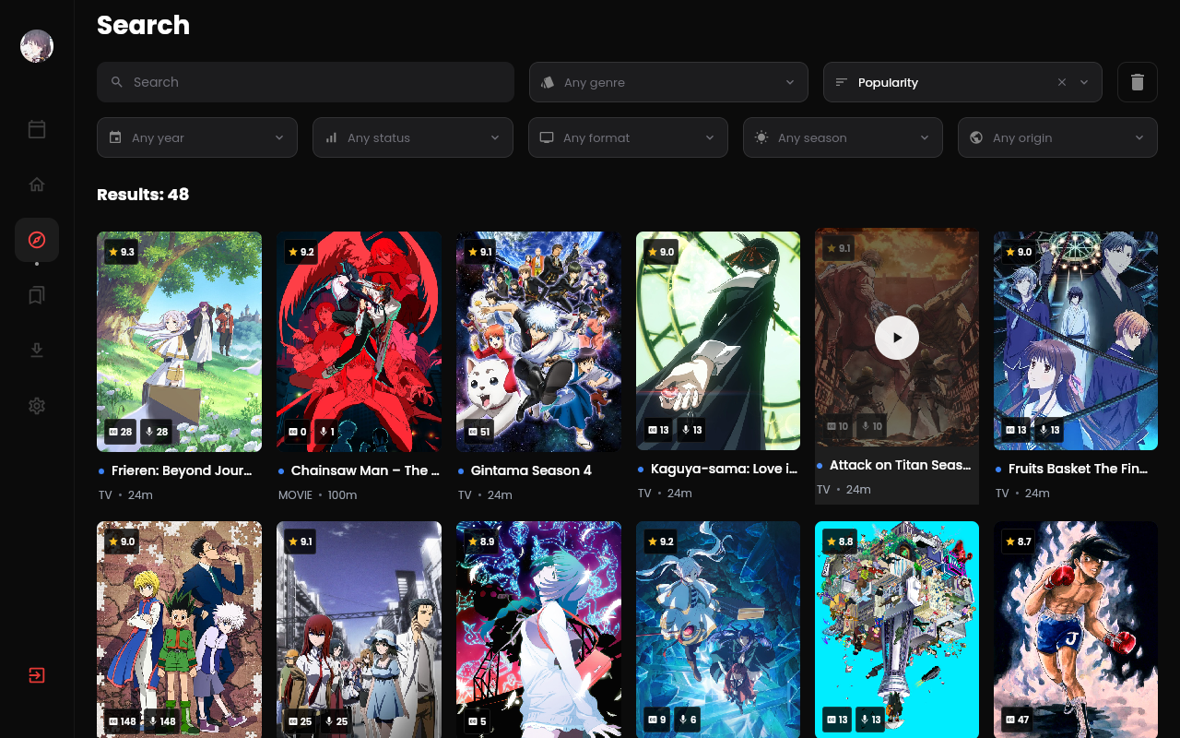Open the settings gear in sidebar
Screen dimensions: 1180x738
tap(37, 406)
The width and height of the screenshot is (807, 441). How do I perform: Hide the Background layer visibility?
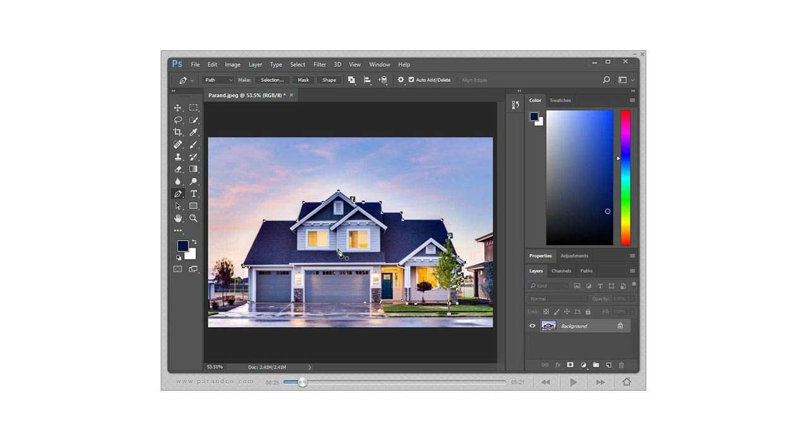532,325
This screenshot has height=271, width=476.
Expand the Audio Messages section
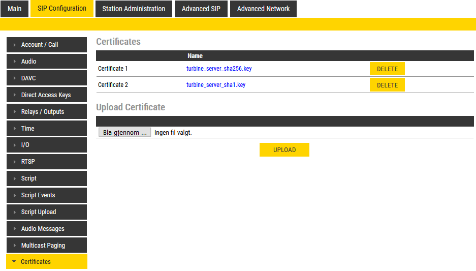click(x=46, y=229)
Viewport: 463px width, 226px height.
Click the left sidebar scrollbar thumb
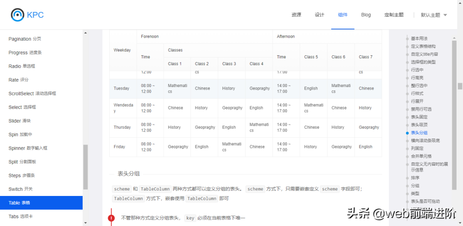85,167
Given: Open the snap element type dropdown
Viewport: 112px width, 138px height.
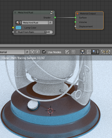Looking at the screenshot, I should point(95,52).
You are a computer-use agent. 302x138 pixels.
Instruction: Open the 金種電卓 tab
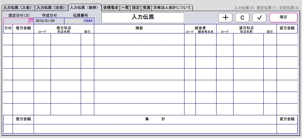click(x=111, y=7)
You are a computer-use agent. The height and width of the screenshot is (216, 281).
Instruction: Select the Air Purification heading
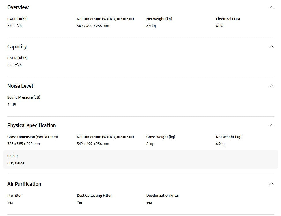point(24,184)
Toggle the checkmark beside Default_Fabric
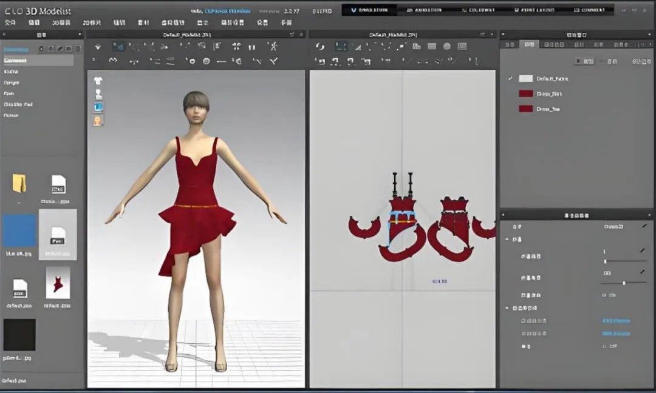656x393 pixels. [x=510, y=79]
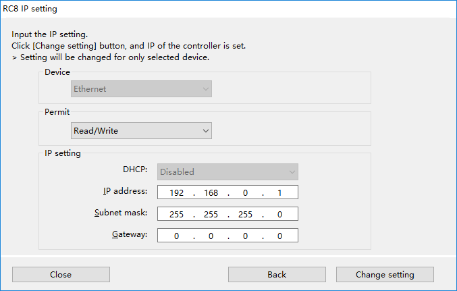The image size is (457, 291).
Task: Open the disabled Ethernet device dropdown
Action: (x=141, y=89)
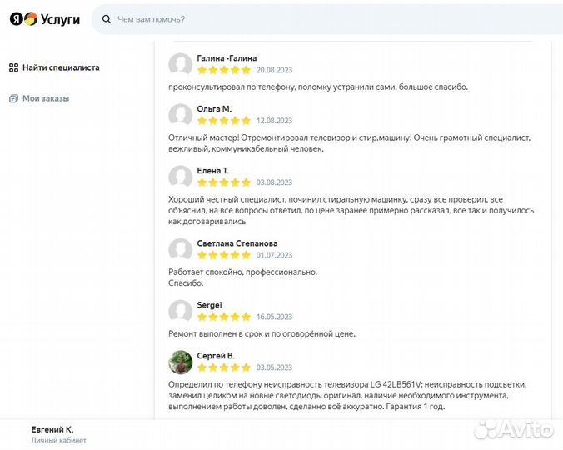Click Ольга М.'s avatar icon
Screen dimensions: 563x450
tap(180, 115)
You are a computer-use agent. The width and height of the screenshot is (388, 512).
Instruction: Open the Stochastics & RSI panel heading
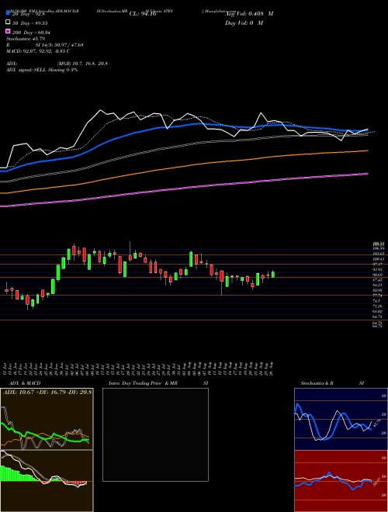332,383
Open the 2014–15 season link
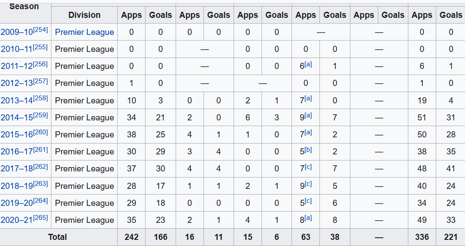 coord(17,117)
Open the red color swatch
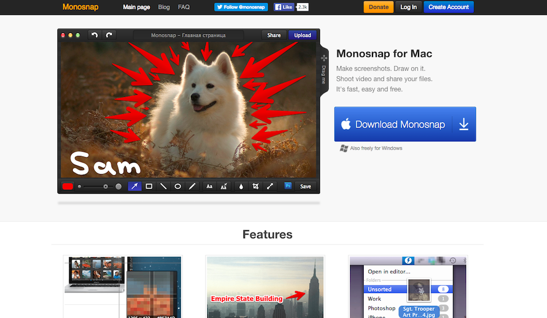The width and height of the screenshot is (547, 318). pos(68,186)
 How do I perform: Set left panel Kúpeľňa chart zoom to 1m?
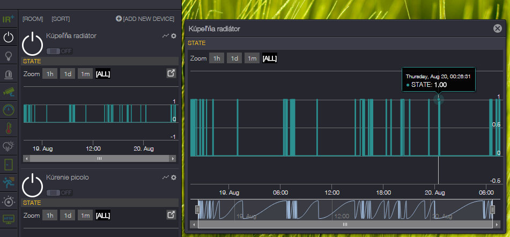[85, 73]
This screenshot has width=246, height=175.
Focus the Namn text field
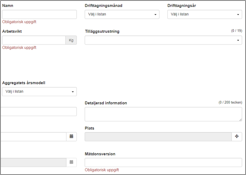[x=39, y=14]
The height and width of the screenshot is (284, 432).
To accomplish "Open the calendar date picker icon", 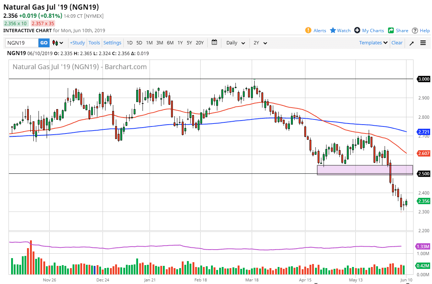I will [214, 43].
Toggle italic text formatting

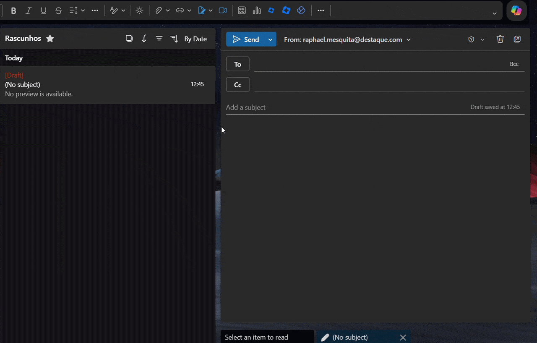[x=29, y=11]
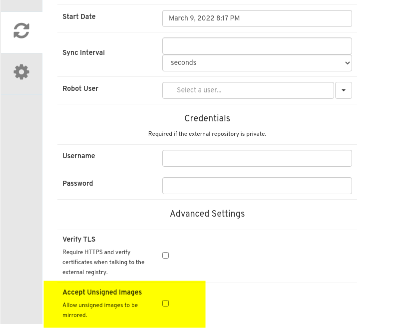Click the Start Date field showing March 9, 2022
Image resolution: width=400 pixels, height=328 pixels.
pyautogui.click(x=257, y=18)
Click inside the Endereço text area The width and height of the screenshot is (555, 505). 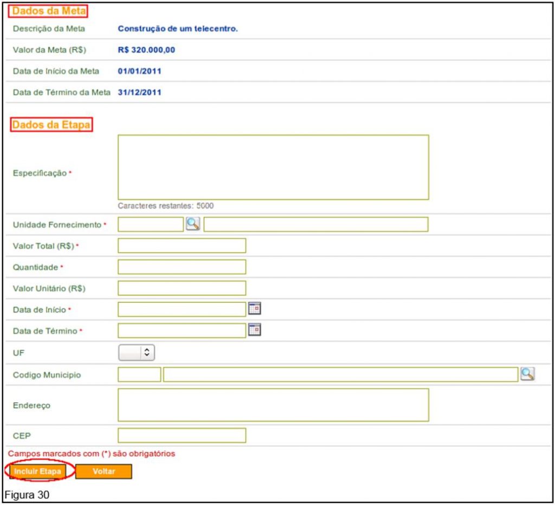(273, 405)
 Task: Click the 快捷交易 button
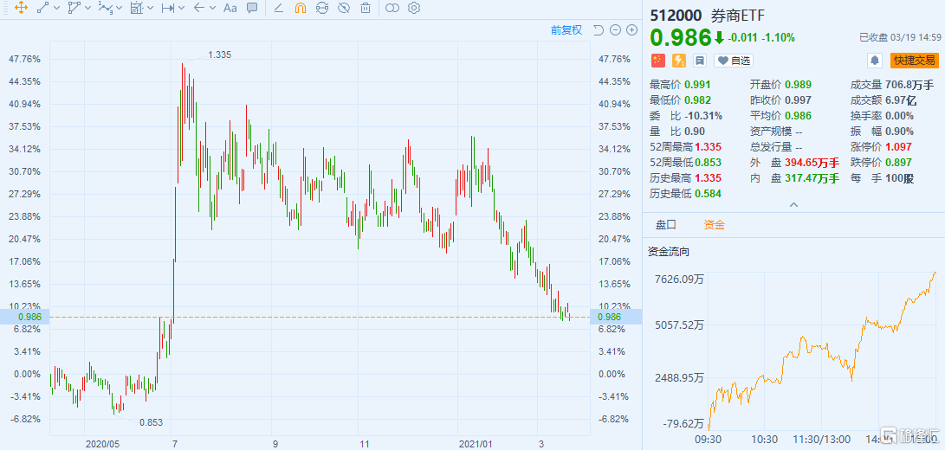tap(915, 61)
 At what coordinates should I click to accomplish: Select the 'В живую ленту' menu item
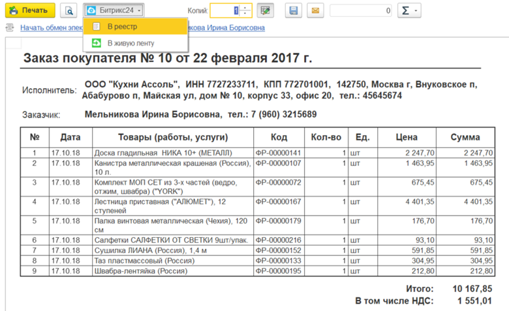tap(136, 43)
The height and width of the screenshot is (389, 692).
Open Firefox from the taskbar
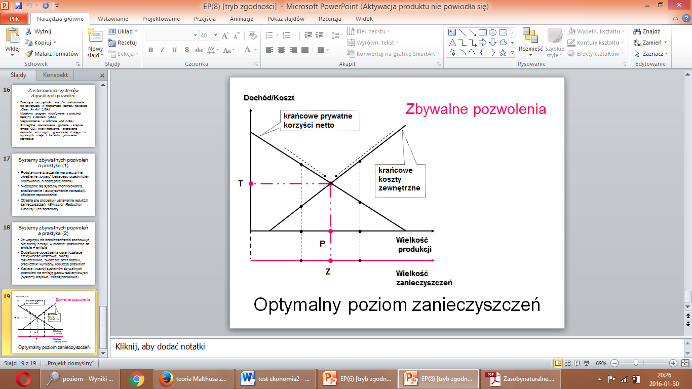point(163,378)
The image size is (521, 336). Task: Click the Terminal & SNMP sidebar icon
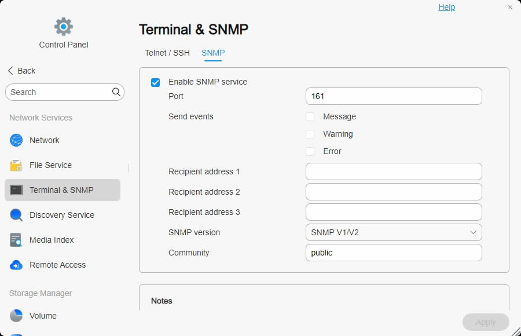click(x=16, y=190)
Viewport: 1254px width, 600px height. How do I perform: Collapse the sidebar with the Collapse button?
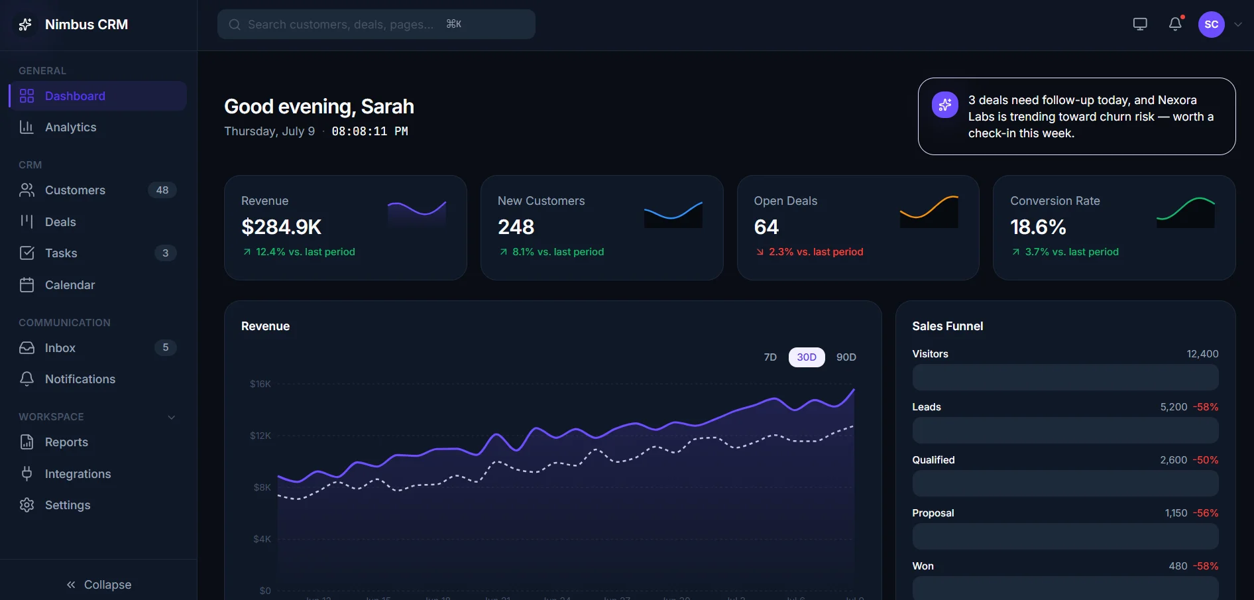pos(99,584)

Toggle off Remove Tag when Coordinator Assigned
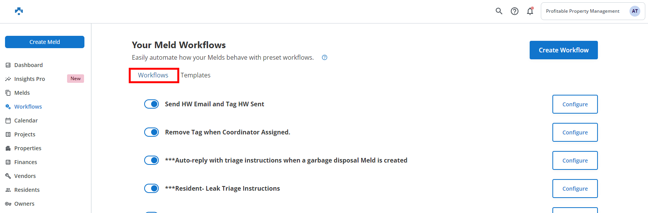[151, 132]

▬▬▬▬▬▬▬▬▬▬

Exercise details: Go through the material above, and wherever a line holds the word "This", copy it.

Solution to the problem:
This screenshot has height=271, width=476.
This screenshot has width=246, height=175.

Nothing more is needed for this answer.